Wave 1: Stimulus generation

Target participants

A total of 112 (33 Black female, 27 Black male, 25 White female, and 27 White male) students and staff members were recruited from Miami University’s campus, who ranged in age from 18 to 26 years (Mage = 20.13, SDage = 1.56). Participants volunteered without reimbursement, received partial course credit, or were paid $20.

Apparatus

The videos were recorded using a c525 Logitech HD Webcam with a video resolution of 1,280 × 720 and a frame rate of 30 fps, connected to a computer to record all videos and audio using its built-in microphone.

Stimulus collection

Upon entering the laboratory, the target participants were seated in a private, webcam-equipped cubicle and consented to participate. They then engaged in the video-recorded lie detection task. The experimenter began each recording with a prompt, left the cubicle, and returned 45 s later to stop the recording. For the first video, the experimenter said: “Please describe a person you know who you truly like, talk about why you like that person, and describe their positive qualities.” All participants were asked not to use the name of the person described, but instead to use only the pronoun “him,” “her,” or “they.” The experimenter started a video recording and a 45-s timer before exiting the cubicle. After the 45 s elapsed, the experimenter administered the second prompt: “Now, describe the same person you just spoke about, but this time lie and describe that person as if you dislike them, talk about why you dislike that person, and describe their negative qualities.” After 45 s, this procedure was repeated again with the following prompts: “Please describe a person you know who you truly dislike, talk about why you dislike that person, and describe their negative qualities” and “Now, describe the same person you just spoke about, but this time lie and describe that person as if you like them, talk about why you like that person, and describe their positive qualities.”

This procedure resulted in the generation of four relatively low-stakes lie detection videos per participant, fully crossing valence (negative vs. positive) with veracity (truths vs. lies). All participants responded to the prompts in the same order,1 were urged to be convincing, and were asked to speak for the entire 45 s. After responding to all four prompts, participants completed a demographics questionnaire assessing age, race, ethnicity, gender, and major or affiliation with the University, before being thanked, compensated (if applicable), and debriefed. After debriefing, participants were asked to separately provide consent for the researchers to keep and edit their videos, and for the researchers to use their videos in future research. All participants signed both video consent forms enabling their videos to be edited and shared as a research resource.

Stimulus selection

In total, 448 videos were created (four videos each for 112 target participants). We selected 20 targets from each of the four target categories (i.e., Black female, Black male, White female, White male), yielding a total of 320 selected videos. These targets were selected primarily on the basis of a priori inclusion criteria: Participants responded to all four prompts, spoke for at least 20 s in each of the four videos, followed directions (e.g., spoke about a friend as opposed to an actor or a political figure), did not disrupt the camera with excessive movement (e.g., banging on the table), and remained in frame throughout all four videos. When more than 20 targets met the a priori inclusion criteria, we selected the 20 targets with the best video quality, and when the video quality was not visibly different, targets were chosen on the basis of random selection.2

Stimulus preparation

The 320 selected videos were cropped to remove the first few seconds (i.e., the period when the experimenter left the cubicle) and the tone that signaled the end of 45 s. The videos were cropped so that they concluded at the end of a complete sentence or thought. Videos in which participants did not speak for the full 45 s were cropped to eliminate periods of silence near the end of the video. The exact length (and other information) for each video is included in the MU3D codebook.

Inter-wave: Database transcriptions

Transcribers

Six trained undergraduate research assistants (five female, one male) transcribed the verbal content from the 320 selected deception detection videos.

Transcription procedure

During an eight-week period, each research assistant was assigned six to eight videos each week to transcribe.
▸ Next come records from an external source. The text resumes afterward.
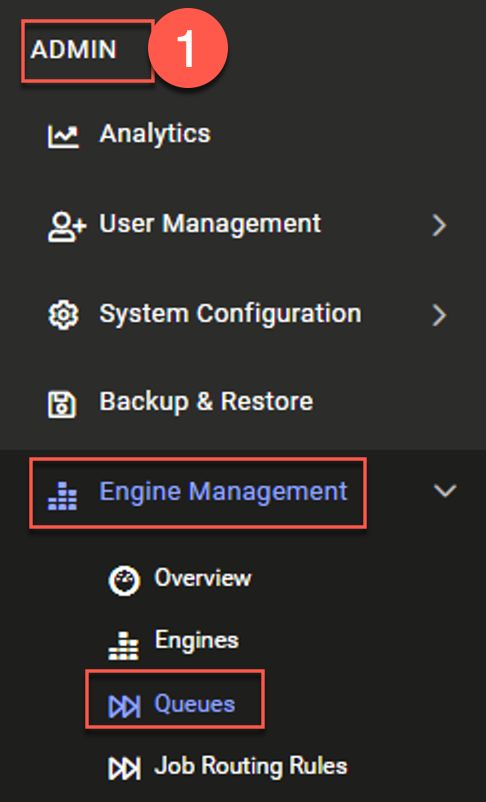Click the System Configuration gear icon
486x802 pixels.
(x=63, y=315)
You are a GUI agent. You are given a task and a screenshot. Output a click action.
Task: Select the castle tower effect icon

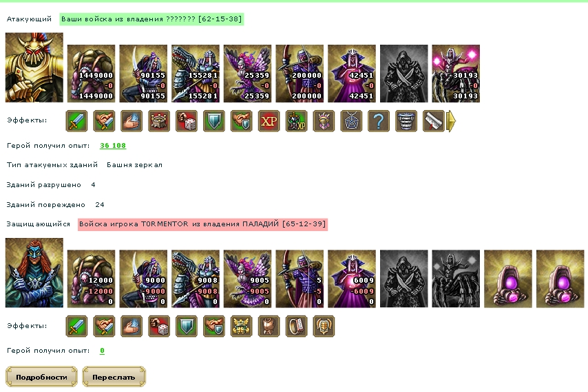tap(159, 121)
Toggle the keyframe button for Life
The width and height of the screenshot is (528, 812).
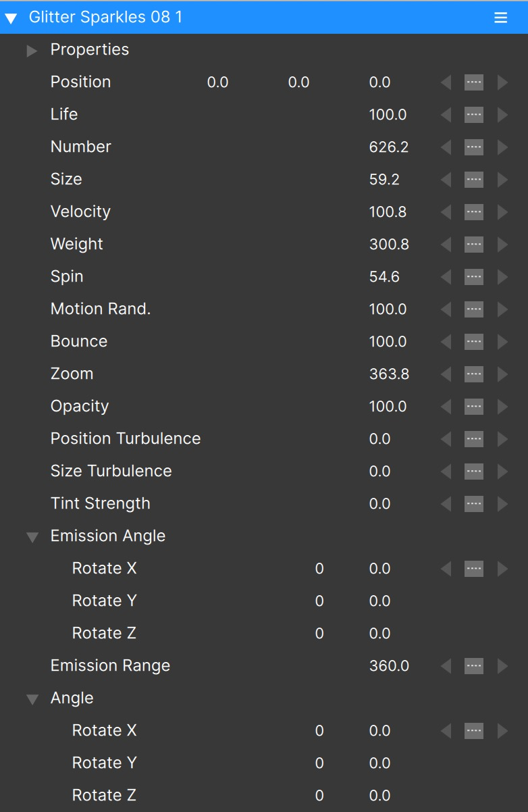[474, 115]
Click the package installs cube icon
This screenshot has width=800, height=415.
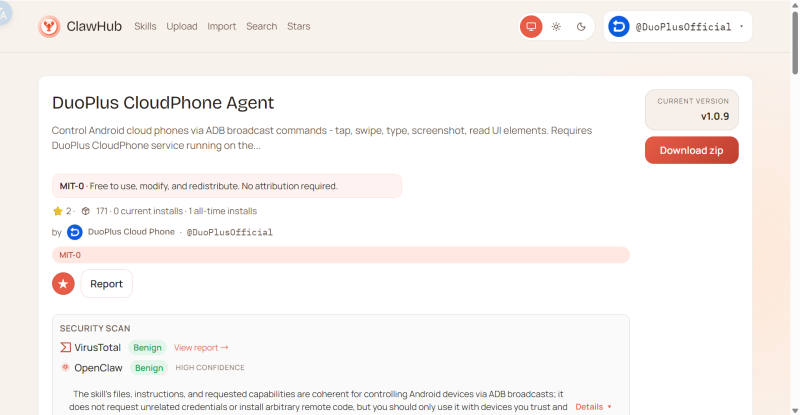coord(86,211)

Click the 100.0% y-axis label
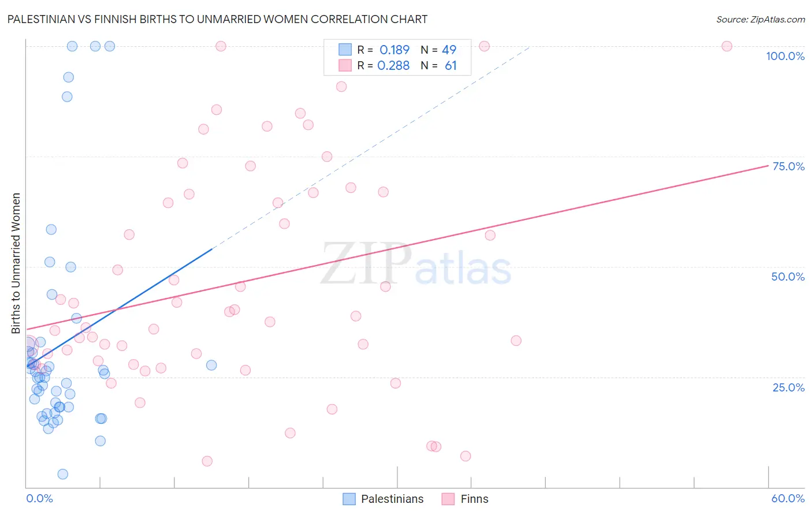[785, 56]
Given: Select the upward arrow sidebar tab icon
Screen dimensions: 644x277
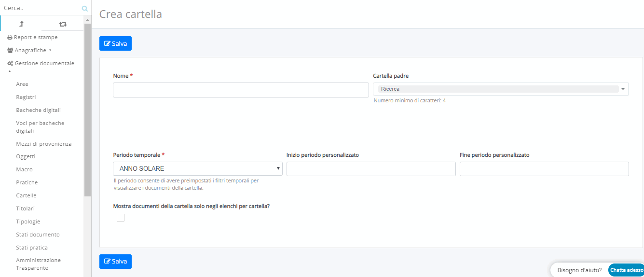Looking at the screenshot, I should click(x=21, y=24).
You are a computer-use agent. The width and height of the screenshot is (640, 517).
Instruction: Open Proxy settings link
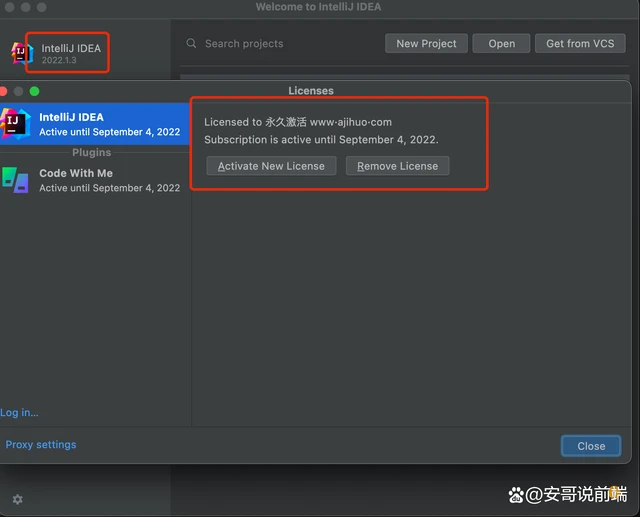(41, 445)
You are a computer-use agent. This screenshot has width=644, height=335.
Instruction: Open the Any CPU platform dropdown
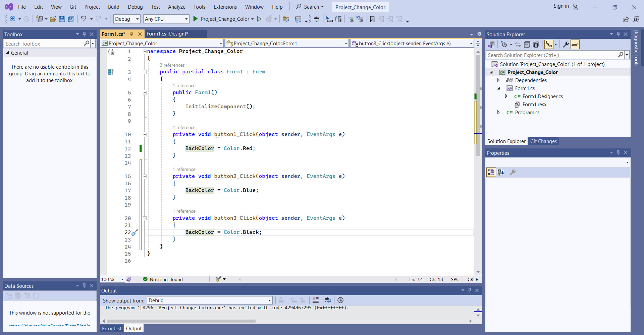166,19
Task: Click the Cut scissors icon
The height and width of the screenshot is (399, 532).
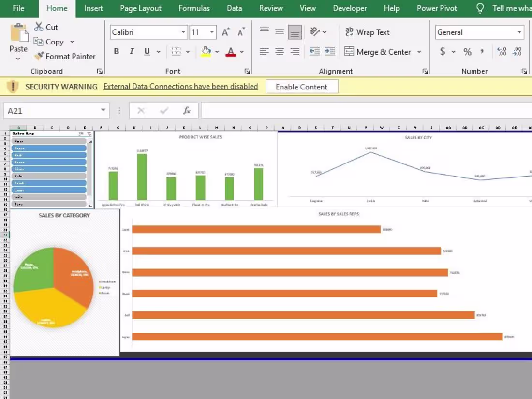Action: coord(40,27)
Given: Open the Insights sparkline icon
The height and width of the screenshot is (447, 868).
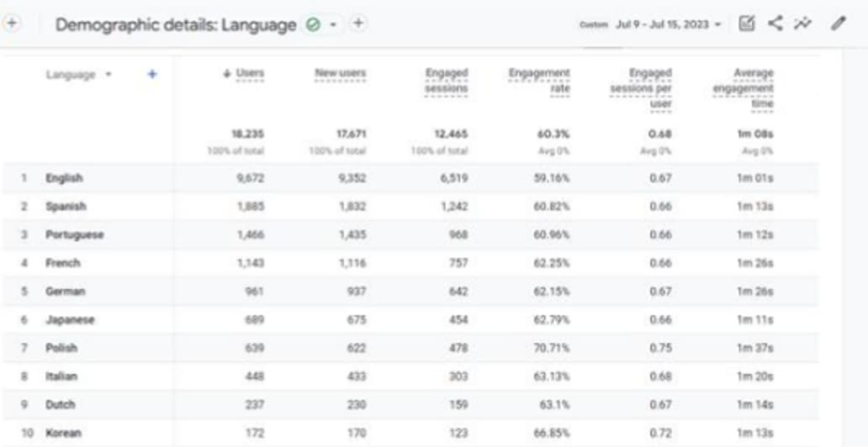Looking at the screenshot, I should pos(802,24).
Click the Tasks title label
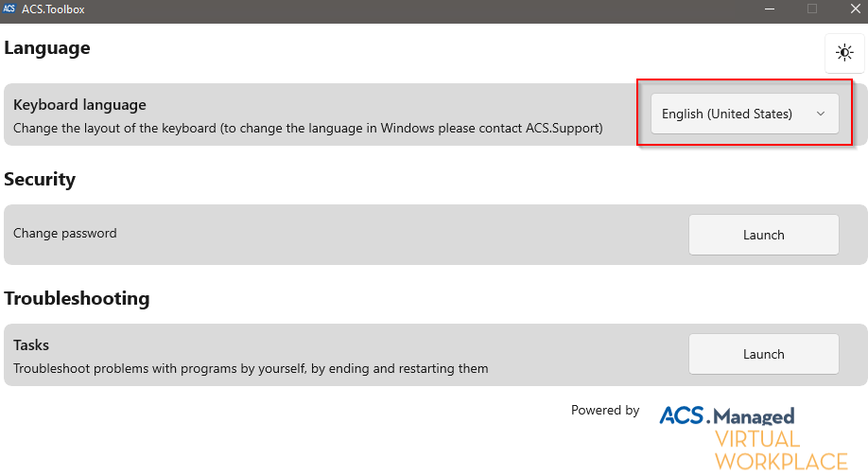The height and width of the screenshot is (476, 868). tap(31, 345)
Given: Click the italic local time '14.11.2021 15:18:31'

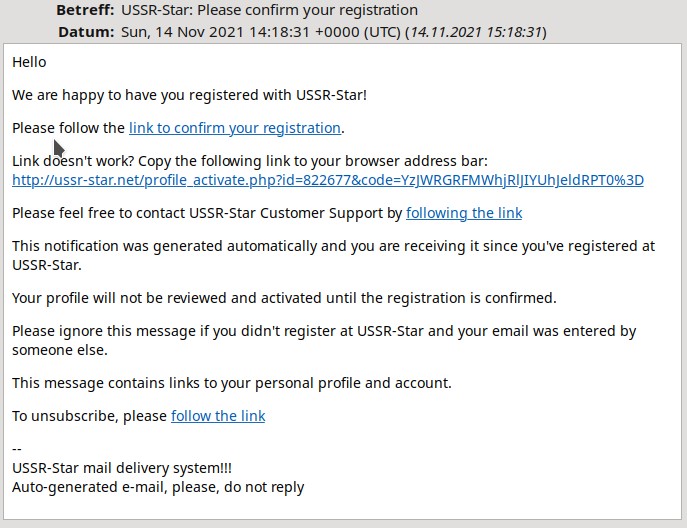Looking at the screenshot, I should click(x=475, y=32).
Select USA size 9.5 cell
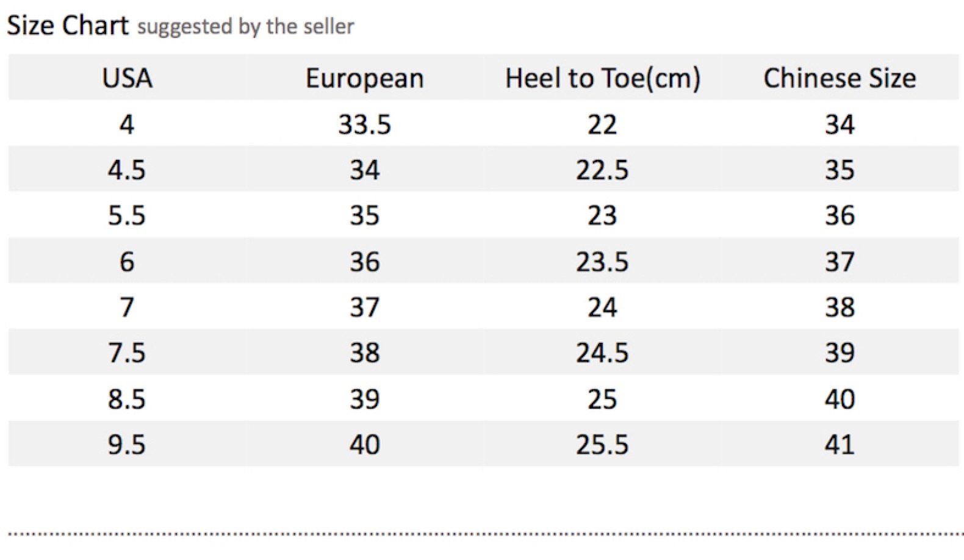Viewport: 964px width, 560px height. pyautogui.click(x=127, y=444)
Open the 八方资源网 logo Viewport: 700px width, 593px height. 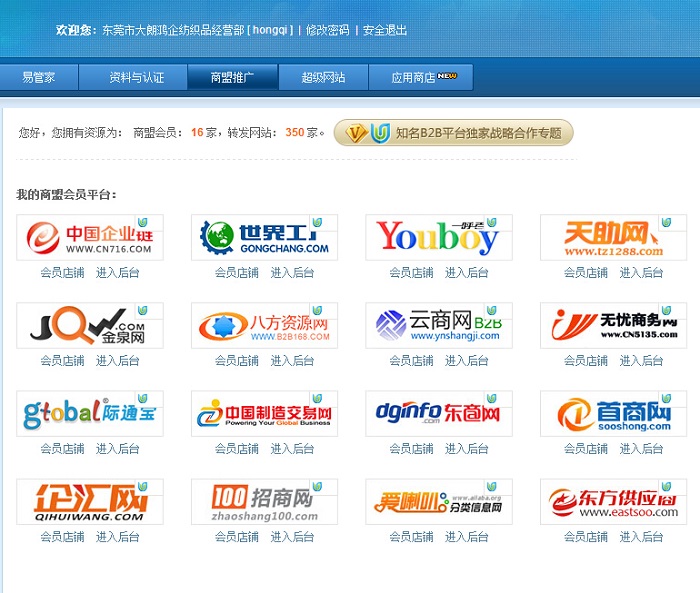[264, 326]
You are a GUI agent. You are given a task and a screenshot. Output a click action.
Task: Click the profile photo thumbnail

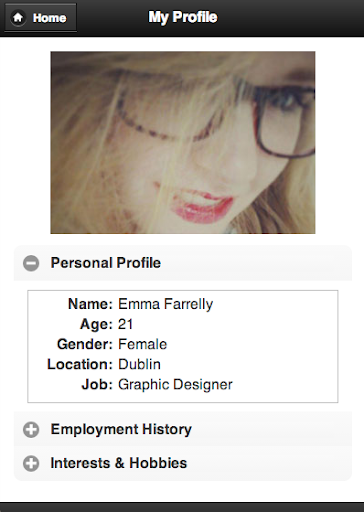[x=183, y=142]
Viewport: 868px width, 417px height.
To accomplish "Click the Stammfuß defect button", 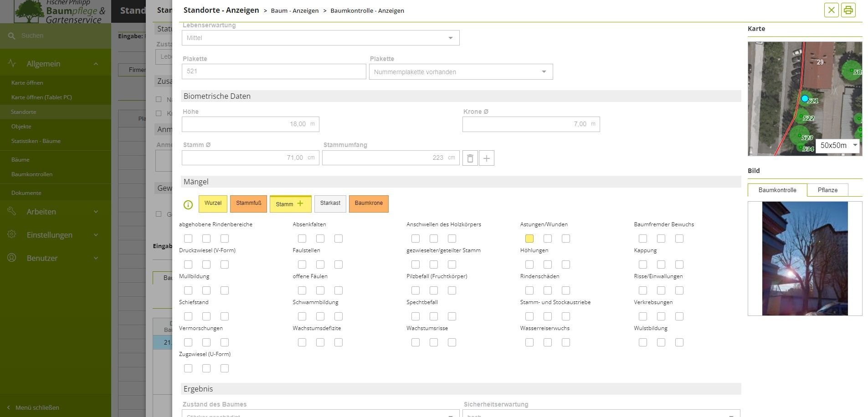I will (248, 203).
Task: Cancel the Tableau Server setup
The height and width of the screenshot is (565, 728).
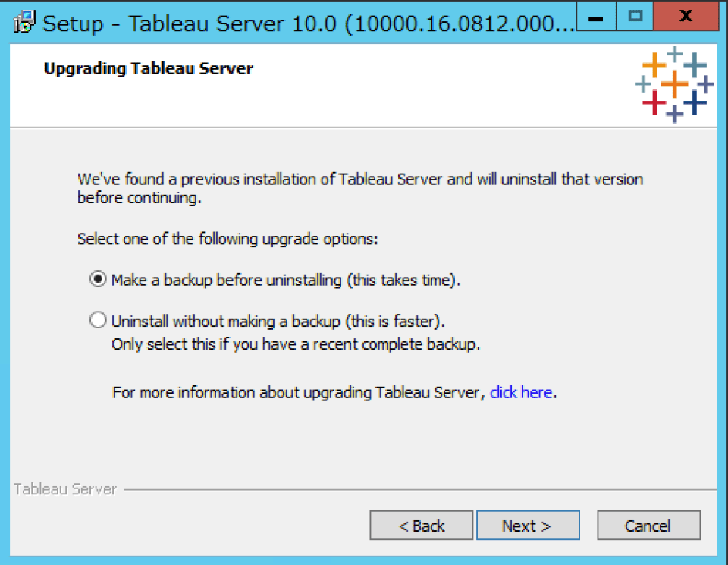Action: tap(648, 525)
Transcribers had access to both video and audio content while generating their transcriptions. The six transcribers and project PI met weekly to discuss any transcription issues or questions (e.g., statements that were difficult to understand, transcribers questioning whether to report a noise generated by the target as a verbalization). If issues were reported, the entire group watched the video until unanimous agreement resolved the concern. Transcriptions include all word and word-like vocalizations (e.g., um, uh) but not other vocalizations (e.g., coughs, throat clearing, laughs).

Wave 2: Deception detection and stimulus ratings

Participants

A total of 405 participants, recruited from Amazon’s Mechanical Turk, attempted to accurately detect deception from the videos and provided subjective ratings of the videos in exchange for monetary compensation ($1.50). Our goal was to collect as many high-quality ratings as possible, to maximize reliable mean values while not exceeding our available funding resources. The raters included 203 men and 199 women (three did not disclose their gender) and were primarily White (338 White, 28 Black, 26 Asian, seven bi- or multiracial, three American Indian or Alaska Native, one Native Hawaiian or Pacific Islander, one other, and one nonresponse) and ranged in age from 18 to 78 (Mage = 34.45, SDage = 11.34).

Procedure

The raters were randomly assigned to one of 20 video sets created from the 320 deception detection videos. Each video set included a negative truth, negative lie, positive truth, and positive lie from four different targets from each speaker demographic category (i.e., Black female, Black male, White female, White male). Thus, each rater evaluated 16 videos from the database (i.e., four Black female videos, four Black male videos, four White female videos, and four White male videos), but never saw a given target more than once. Each rater viewed the same number of lie and truth videos from each demographic category of speaker. Furthermore, each rater viewed an equal number of positive and negative statements from each demographic category of speaker. The 16 videos to be evaluated were presented one at a time in a randomized order. Progression through the study was controlled such that participants could not continue to the ratings until the duration of the video had elapsed. Following each video, raters responded to four questions in a fixed order: “Is this person telling a truth or a lie?,” “How attractive is this person?,” “How trustworthy is this person?,” and “How anxious is this person?” The first question was assessed via a forced-choice dichotomous selection of “Truth” or “Lie.” The remaining three questions were assessed with scales ranging from 1 (Not at all) to 7 (Extremely).

Results

Video information

Detailed information about each video (as well as target level video ratings) is available in the codebook. Here, we report descriptive statistics about the videos. First, the videos averaged 35.73 s in length (Min = 24.33, Max = 43.60, SD = 3.49). The lengths of the female targets’ (M = 35.84, SD = 3.52) and male targets’ (M = 35.61, SD = 3.47) videos were comparable, t(318) = .56, p = .574, d = 0.07, as were the lengths of videos by Black (M = 35.59, SD = 3.30) and White (M = 35.86, SD = 3.68) targets, t(318) = – 0.69, p = .490, d = – 0.08. Furthermore, the negative (M = 35.80, SD = 3.34) and positive (M = 35.66, SD = 3.64) videos were of similar length, t(318) = .37, p = .713, d = 0.04, as were the videos of lies (M = 35.54, SD = 3.54) and truths (M = 35.92, SD = 3.44), t(318) = – 0.96, p = .337, d = – 0.11.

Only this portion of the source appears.